▶ [ÉNONCÉ DU PROBLÈME] Disposez toutes les lignes des enregistrements ci-dessous en un tableau Markdown à deux colonnes, « N° » pour le numéro de rang et « Ligne » pour le texte, en omettant les lignes vides.

▶ [DOCUMENTS FOURNIS]
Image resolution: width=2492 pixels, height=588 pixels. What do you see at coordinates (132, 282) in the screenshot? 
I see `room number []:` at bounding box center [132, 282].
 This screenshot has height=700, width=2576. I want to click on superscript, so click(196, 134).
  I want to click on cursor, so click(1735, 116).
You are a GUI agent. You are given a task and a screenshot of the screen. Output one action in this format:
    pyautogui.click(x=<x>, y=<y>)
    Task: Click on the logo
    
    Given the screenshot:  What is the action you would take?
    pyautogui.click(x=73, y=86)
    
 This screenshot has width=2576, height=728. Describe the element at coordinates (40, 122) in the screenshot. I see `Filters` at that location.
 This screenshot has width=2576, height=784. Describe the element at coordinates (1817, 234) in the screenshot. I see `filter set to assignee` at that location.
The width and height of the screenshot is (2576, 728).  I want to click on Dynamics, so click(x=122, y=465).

▶ [RÉSULTAT FINAL]
| N° | Ligne |
|---|---|
| 1 | Image resolution: width=2492 pixels, height=588 pixels. What do you see at coordinates (132, 282) in the screenshot?  |
| 2 | I see `room number []:` at bounding box center [132, 282]. |
| 3 |  This screenshot has height=700, width=2576. I want to click on superscript, so click(196, 134). |
| 4 |   I want to click on cursor, so click(1735, 116). |
| 5 | You are a GUI agent. You are given a task and a screenshot of the screen. Output one action in this format: |
| 6 |     pyautogui.click(x=<x>, y=<y>) |
| 7 |     Task: Click on the logo |
| 8 |     Given the screenshot:  What is the action you would take? |
| 9 |     pyautogui.click(x=73, y=86) |
| 10 |  This screenshot has width=2576, height=728. Describe the element at coordinates (40, 122) in the screenshot. I see `Filters` at that location. |
| 11 |  This screenshot has width=2576, height=784. Describe the element at coordinates (1817, 234) in the screenshot. I see `filter set to assignee` at that location. |
| 12 | The width and height of the screenshot is (2576, 728).  I want to click on Dynamics, so click(x=122, y=465). |